About
Daylight behaves like a label for image authors.
The portfolio is the contract, not the product. The product is attention: we publish our authors, show their work, open rooms for them, and put our own name behind theirs. Hosting is a commodity. Being backed is not.
First
You publish
A living portfolio in an editorial mood — type, layout and pacing chosen like a book design, live in minutes, beautiful on a phone. The work shown the way it was framed.
Then
We promote
News writes features and interviews about the people on the platform. The Index puts selected authors in front of the commissioners who hire. Events put the work on real walls. Exposure reads your career and tells you the next move.
Always
You stay the author
Your name, your voice, your URL. Daylight's tools — from bios to press strategy — are built to sound like you, never instead of you. The platform succeeds when you get hired, not when you scroll.
House rules
- 01
The work is shown big and uncropped
Full-screen, ratio-true, edge to edge where the mood calls for it. A layout never decides what a frame meant.
- 02
Frames can breathe
A still can be a short, muted, living cut. Films deserve better than thumbnails.
- 03
Every word sounds like a person
Bios, captions, features — written or rewritten until they sound like the author.
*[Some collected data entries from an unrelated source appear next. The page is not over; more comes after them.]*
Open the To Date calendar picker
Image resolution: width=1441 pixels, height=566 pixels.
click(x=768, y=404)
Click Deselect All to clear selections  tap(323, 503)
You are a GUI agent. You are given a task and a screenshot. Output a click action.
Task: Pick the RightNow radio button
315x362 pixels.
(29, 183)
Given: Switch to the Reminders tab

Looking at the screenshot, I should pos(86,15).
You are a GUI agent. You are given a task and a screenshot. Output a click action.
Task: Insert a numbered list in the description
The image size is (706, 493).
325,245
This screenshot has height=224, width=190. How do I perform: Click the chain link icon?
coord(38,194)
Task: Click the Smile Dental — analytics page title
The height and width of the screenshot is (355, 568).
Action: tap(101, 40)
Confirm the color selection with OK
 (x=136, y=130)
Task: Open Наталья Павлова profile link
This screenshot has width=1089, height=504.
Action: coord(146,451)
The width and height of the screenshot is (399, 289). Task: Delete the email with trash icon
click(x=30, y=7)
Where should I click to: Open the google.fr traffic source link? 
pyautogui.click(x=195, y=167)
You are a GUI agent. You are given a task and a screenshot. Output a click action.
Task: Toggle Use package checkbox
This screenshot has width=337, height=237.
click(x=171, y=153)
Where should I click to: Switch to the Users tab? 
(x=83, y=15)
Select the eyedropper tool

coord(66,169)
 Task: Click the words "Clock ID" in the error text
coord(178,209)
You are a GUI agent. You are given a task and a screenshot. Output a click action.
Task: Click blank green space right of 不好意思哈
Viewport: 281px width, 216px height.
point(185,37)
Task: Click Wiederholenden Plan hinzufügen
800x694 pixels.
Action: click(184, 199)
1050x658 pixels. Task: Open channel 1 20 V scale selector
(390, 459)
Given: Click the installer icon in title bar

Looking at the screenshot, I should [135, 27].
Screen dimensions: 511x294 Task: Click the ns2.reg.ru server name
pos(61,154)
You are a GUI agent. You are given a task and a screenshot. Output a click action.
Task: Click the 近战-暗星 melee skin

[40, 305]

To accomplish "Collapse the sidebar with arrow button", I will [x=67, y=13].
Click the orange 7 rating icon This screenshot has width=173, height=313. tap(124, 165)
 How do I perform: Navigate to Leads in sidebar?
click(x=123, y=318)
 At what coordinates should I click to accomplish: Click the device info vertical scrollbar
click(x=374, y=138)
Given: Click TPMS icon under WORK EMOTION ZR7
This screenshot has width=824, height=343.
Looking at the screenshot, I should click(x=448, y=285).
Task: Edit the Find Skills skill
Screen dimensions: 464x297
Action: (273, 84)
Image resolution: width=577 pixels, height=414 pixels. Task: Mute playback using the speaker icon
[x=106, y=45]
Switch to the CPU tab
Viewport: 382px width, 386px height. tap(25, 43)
Nothing we publish reads like a machine.
- 04
Selection can't be bought
The Index, the features, the readings: editorial decisions. There is no price for being chosen.
- 05
No feeds, no metrics theater
We don't farm attention from authors. We direct attention to them.
Who it's for
Directors, filmmakers, photographers, cinematographers — anyone whose work is the image and whose career depends on it being seen by the right people. For the ones working at the margins, starting out, building the thing before anyone's watching. Global from day one: the next author could be anywhere.